→ **Your assignment**:
Which lines run from the line with "Identify the click" through the line with "[Close] (1156, 824)" in the entries below? Print them exactly, both ends included, and nothing more.

→ **Task data**:
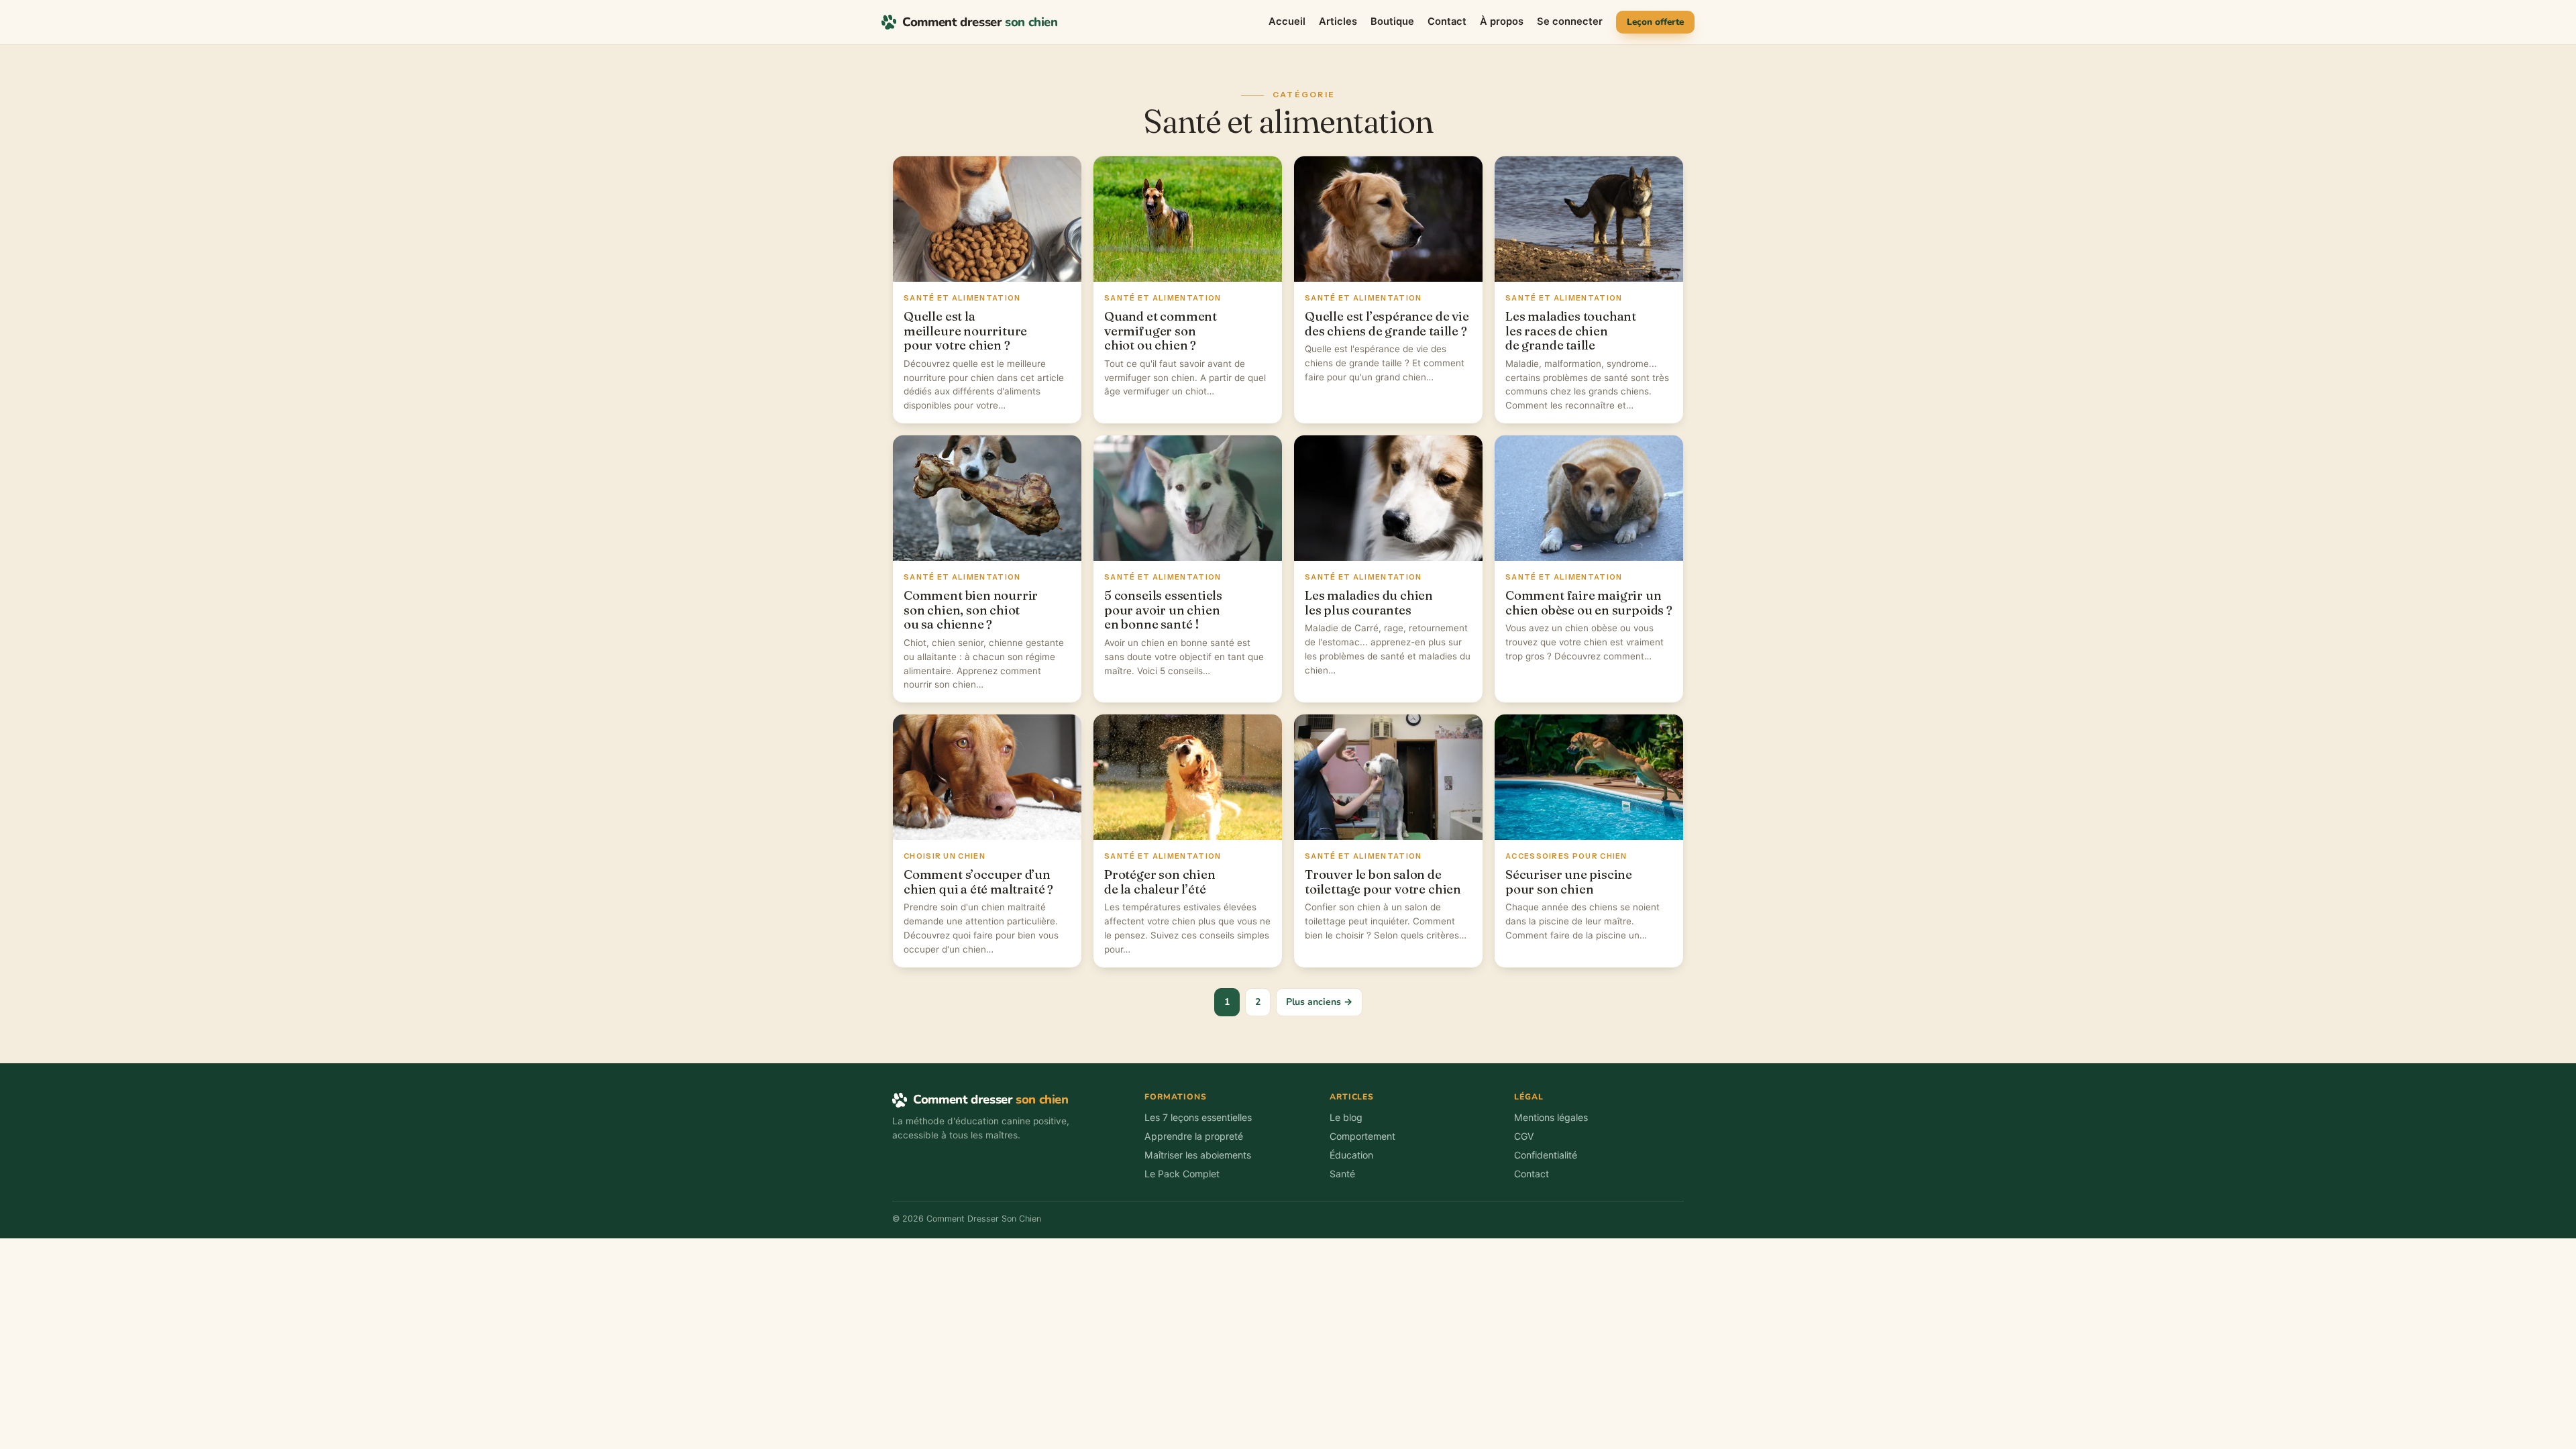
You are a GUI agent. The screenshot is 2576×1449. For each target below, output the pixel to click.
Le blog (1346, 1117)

...

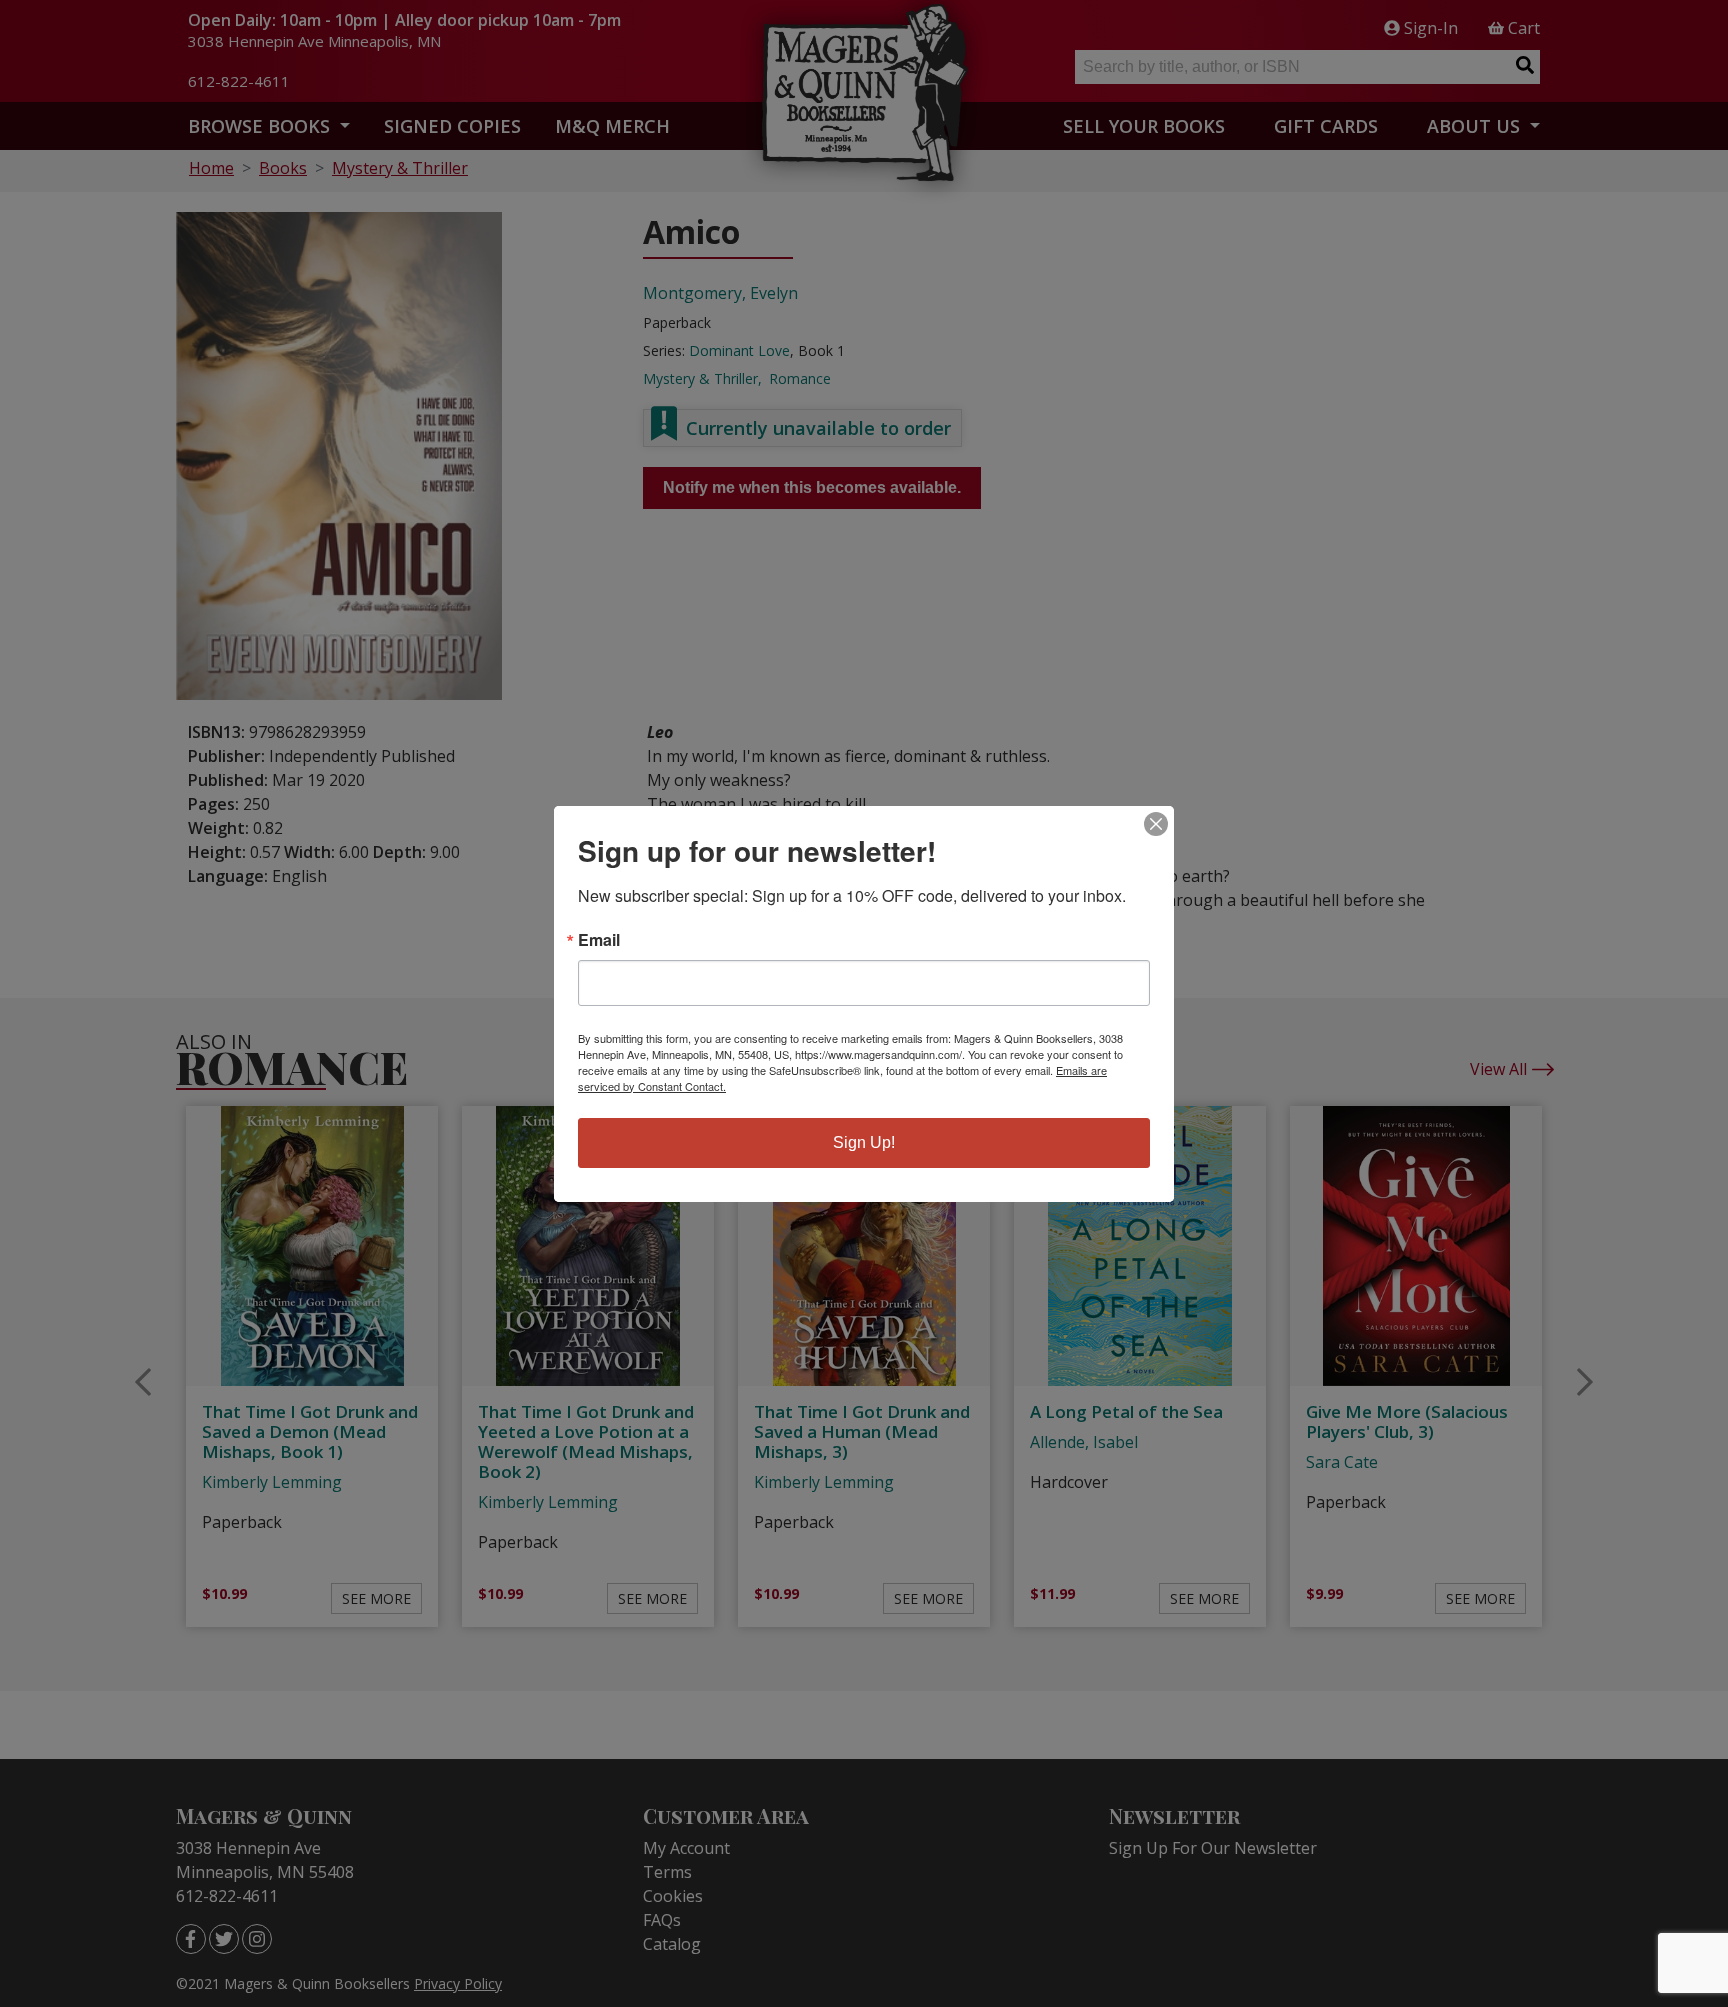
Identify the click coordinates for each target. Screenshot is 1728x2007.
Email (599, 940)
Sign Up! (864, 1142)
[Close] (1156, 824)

→ **Solution for this problem**:
Identify the click coordinates for each target. Screenshot is 1728x2007.
Email (599, 940)
Sign Up! (864, 1142)
[Close] (1156, 824)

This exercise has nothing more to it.